Background: Sentinel lymph node biopsy (SLNB) is well-established in breast cancer and melanoma surgery for staging and prognostication. However, data supporting the use of SLNB for non-melanoma skin cancers is sparse. Squamous cell carcinoma (SCC) of the lip is the most common head and neck cancer, with a considerable reduction in survival for patients who have regional nodal metastases.
History: Neck dissection is generally not performed in the absence of clinically suspicious cervical nodes for lip SCC. Primary lymphatic drainage for the lower lip is to submental and submandibular nodes, which has been thought to be associated with technical difficulties in performing SLNB.
Current Evidence: Current literature does include a few small (<50 patient) prospective trials of SLNB for T1-T2 N0 lip SCC, with results generally indicating sentinel node identification in ≥80% patients, with 7-26% SLNB positive rate.
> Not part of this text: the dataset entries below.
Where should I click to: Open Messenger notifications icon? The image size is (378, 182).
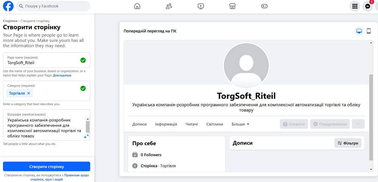[x=367, y=6]
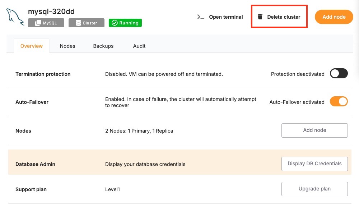Screen dimensions: 359x207
Task: Click the Auto-Failover activated label
Action: point(297,102)
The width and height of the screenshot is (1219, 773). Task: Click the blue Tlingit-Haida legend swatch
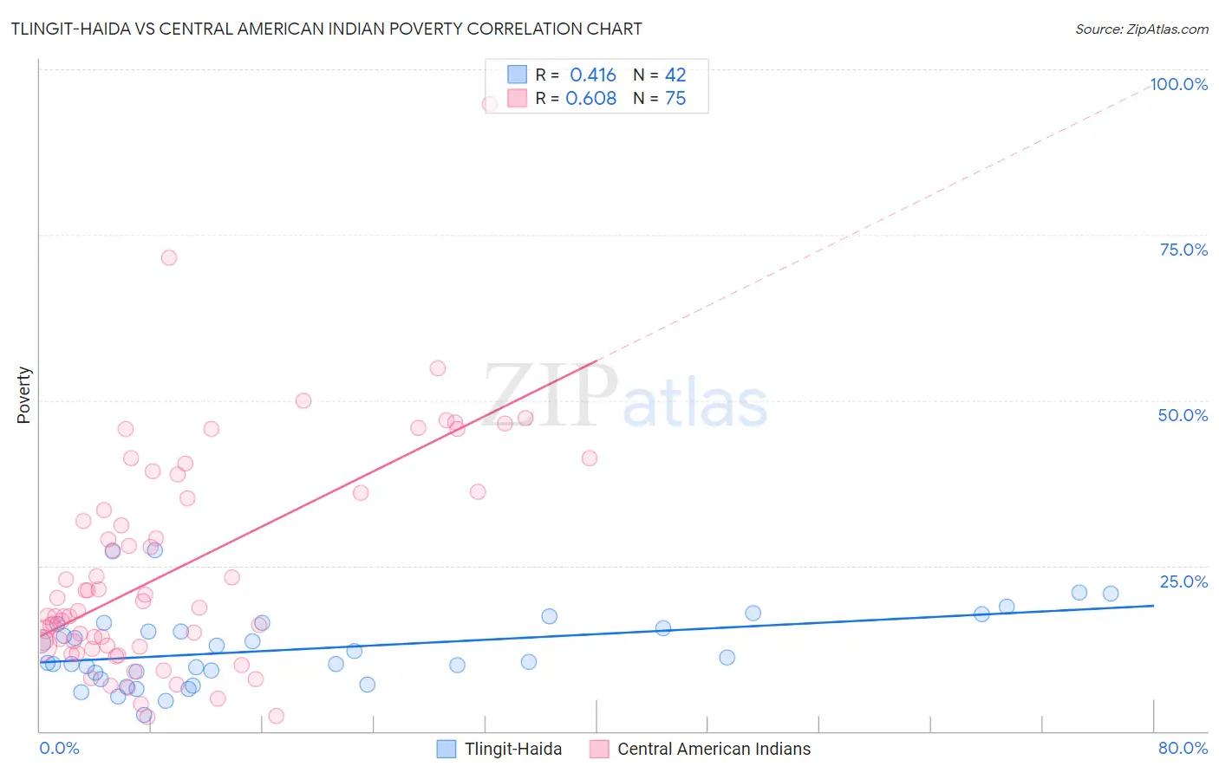pos(447,749)
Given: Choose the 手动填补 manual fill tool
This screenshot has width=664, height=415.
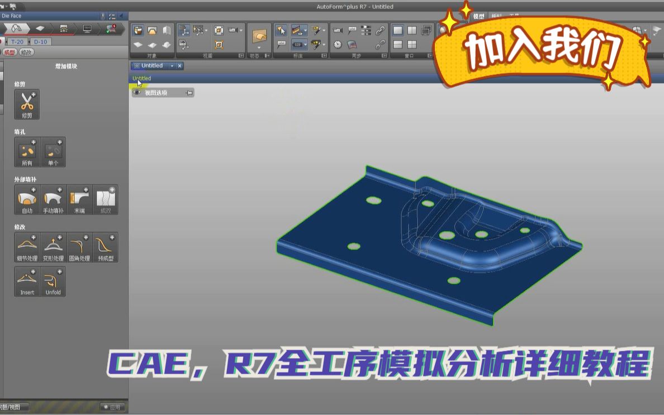Looking at the screenshot, I should 53,199.
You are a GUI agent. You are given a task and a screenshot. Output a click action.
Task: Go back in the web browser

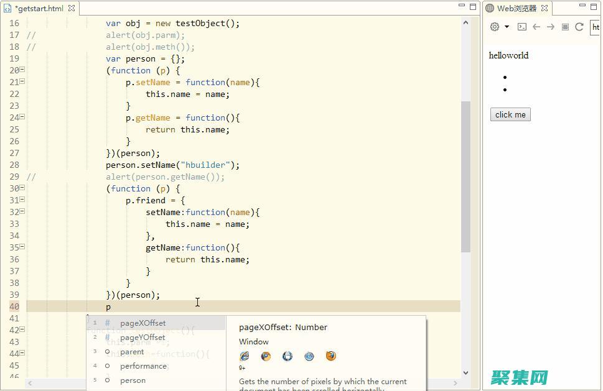click(536, 27)
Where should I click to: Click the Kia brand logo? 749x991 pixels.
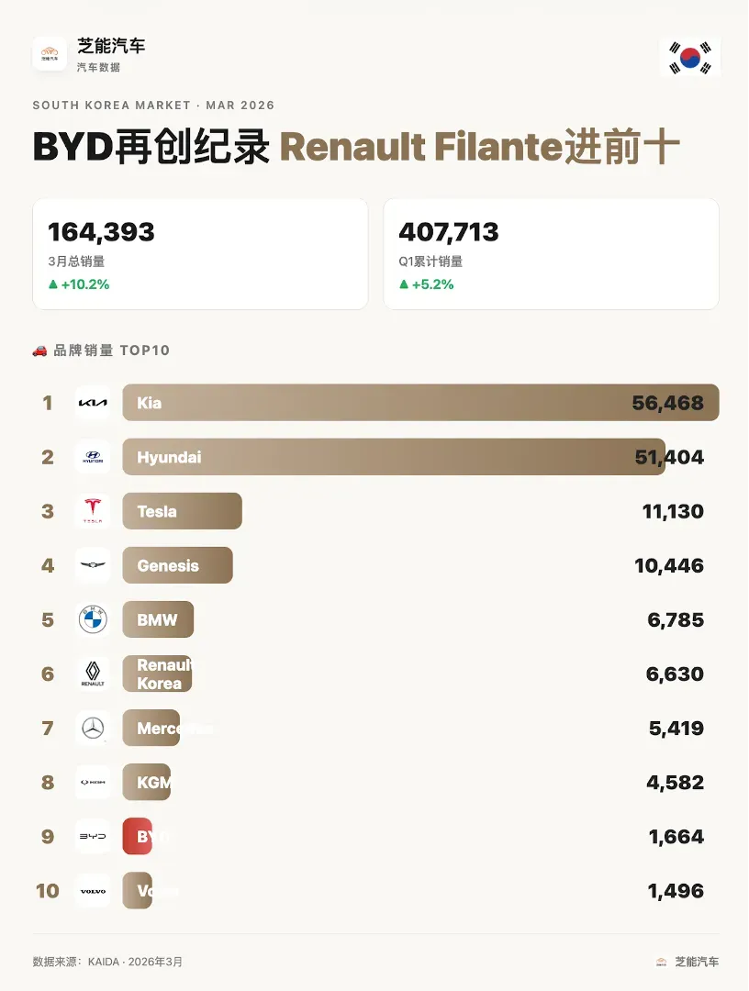point(93,403)
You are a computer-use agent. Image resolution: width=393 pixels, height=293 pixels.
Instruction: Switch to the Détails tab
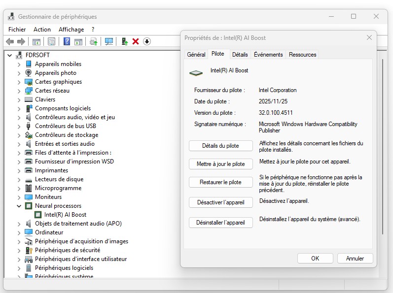click(x=240, y=55)
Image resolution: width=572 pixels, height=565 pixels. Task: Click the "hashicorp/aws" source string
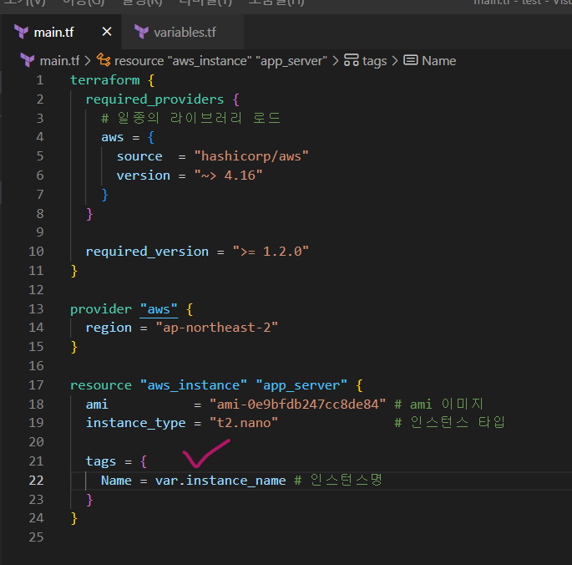pos(251,156)
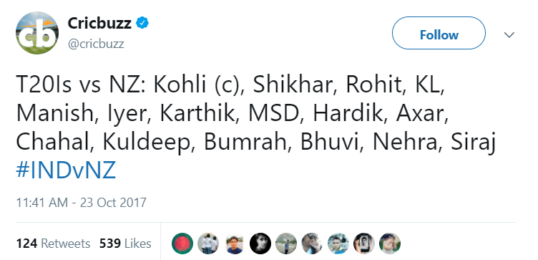Click the @cricbuzz handle
This screenshot has height=260, width=538.
coord(96,44)
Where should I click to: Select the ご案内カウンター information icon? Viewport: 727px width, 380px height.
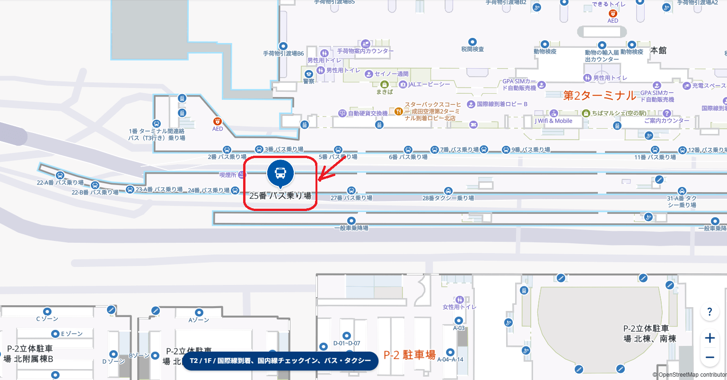click(667, 113)
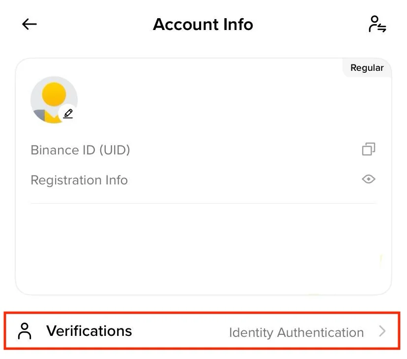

False negative rates and complications were reported to be low. However, a systematic review1 in 2014 concluded that current evidence was insufficient to justify elective treatment of the neck in clinically N0 lip SCC patients and that close observation is viable.
Conclusion: There is a small amount of emerging evidence which suggests considering SLNB for T1/T2 clinically node-negative lip SCC. Robust literature to support such a practice is currently lacking. However, it seems reasonable that SLNB may provide useful staging and prognostic information in such cases of lip SCC to better guide patient and clinician decision-making. Technical difficulties and resource availability may prove barriers to widespread implementation of the practice.